Your copy must start with the line containing "Image resolution: width=1410" and end with the last line of the entries, matching them exactly and leaving out every picture.

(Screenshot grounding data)
========================

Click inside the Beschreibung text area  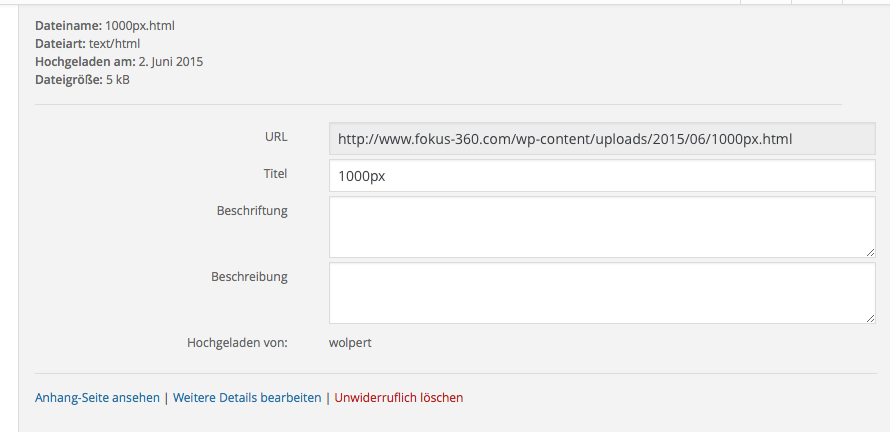click(601, 292)
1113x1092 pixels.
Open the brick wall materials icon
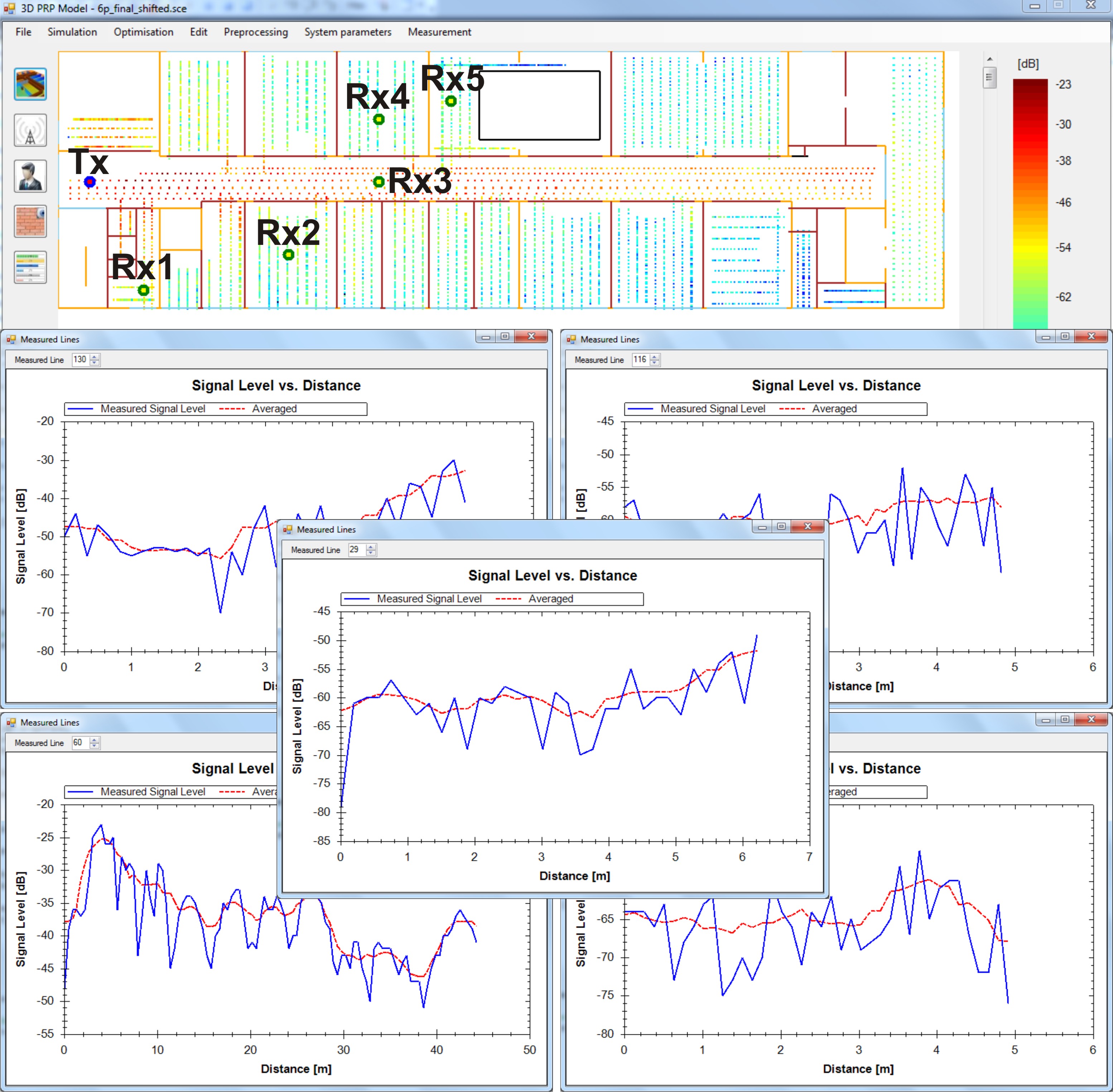tap(30, 221)
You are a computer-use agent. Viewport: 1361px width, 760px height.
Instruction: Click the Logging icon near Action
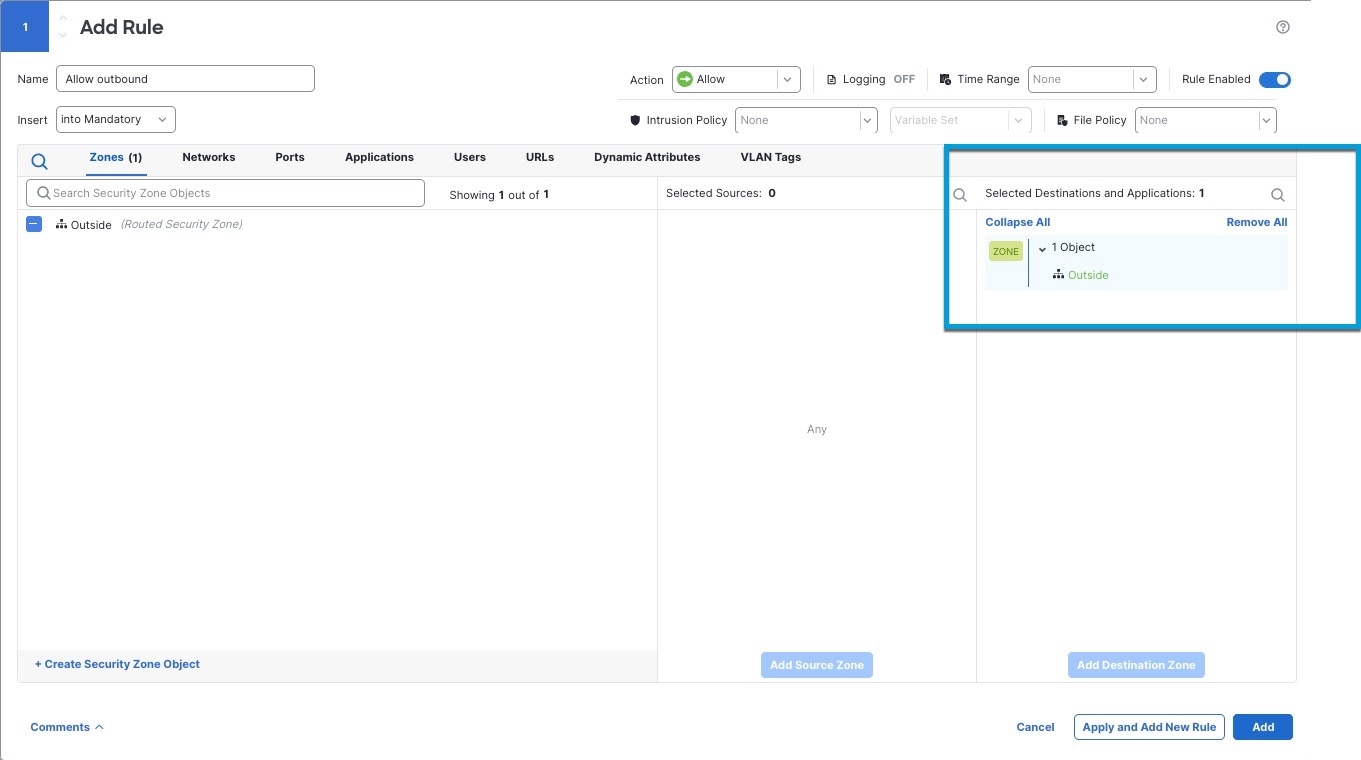(x=833, y=79)
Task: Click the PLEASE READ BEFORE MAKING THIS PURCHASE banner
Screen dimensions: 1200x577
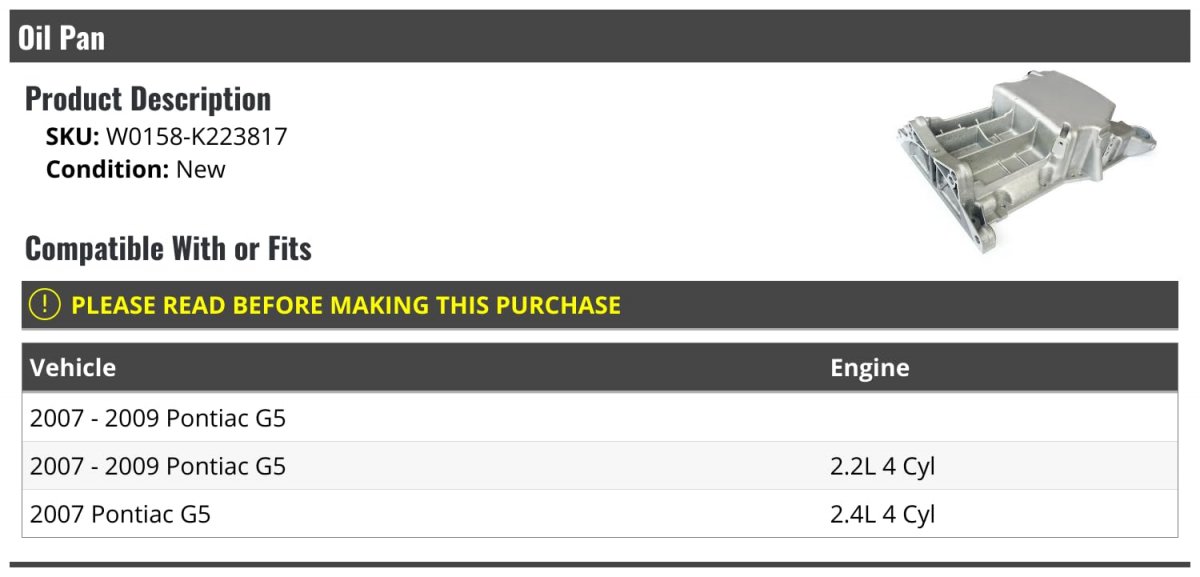Action: coord(600,305)
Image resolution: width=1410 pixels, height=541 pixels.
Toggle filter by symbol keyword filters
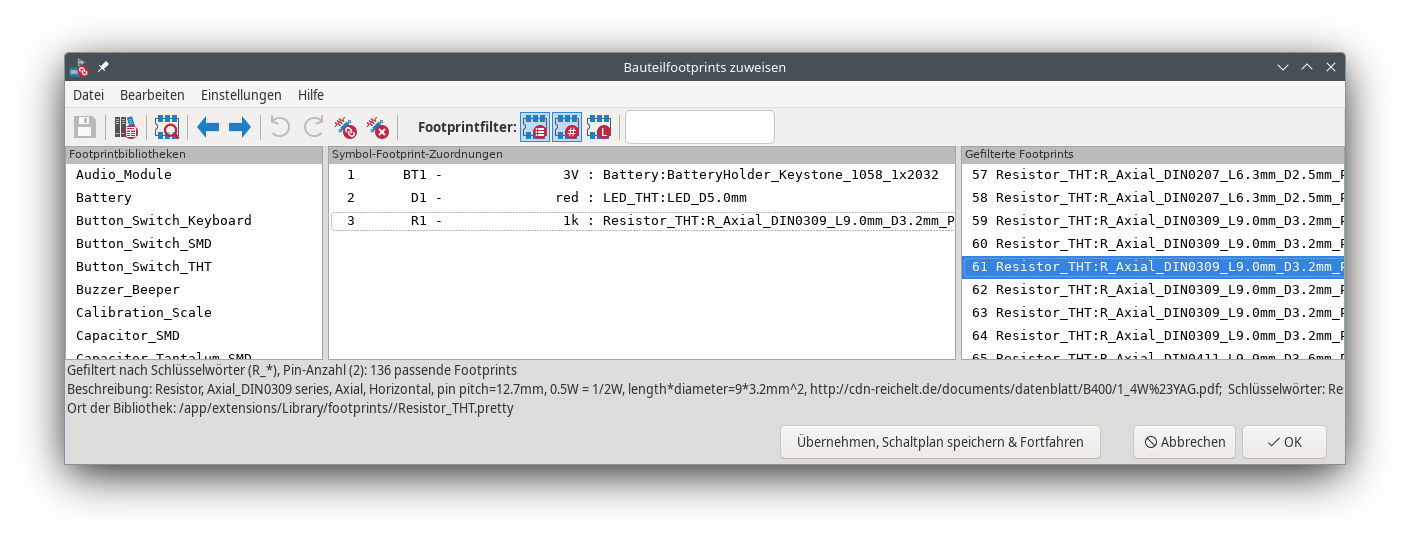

========================

- _Exercise answer_:
Image resolution: width=1410 pixels, height=541 pixels.
Toggle filter by symbol keyword filters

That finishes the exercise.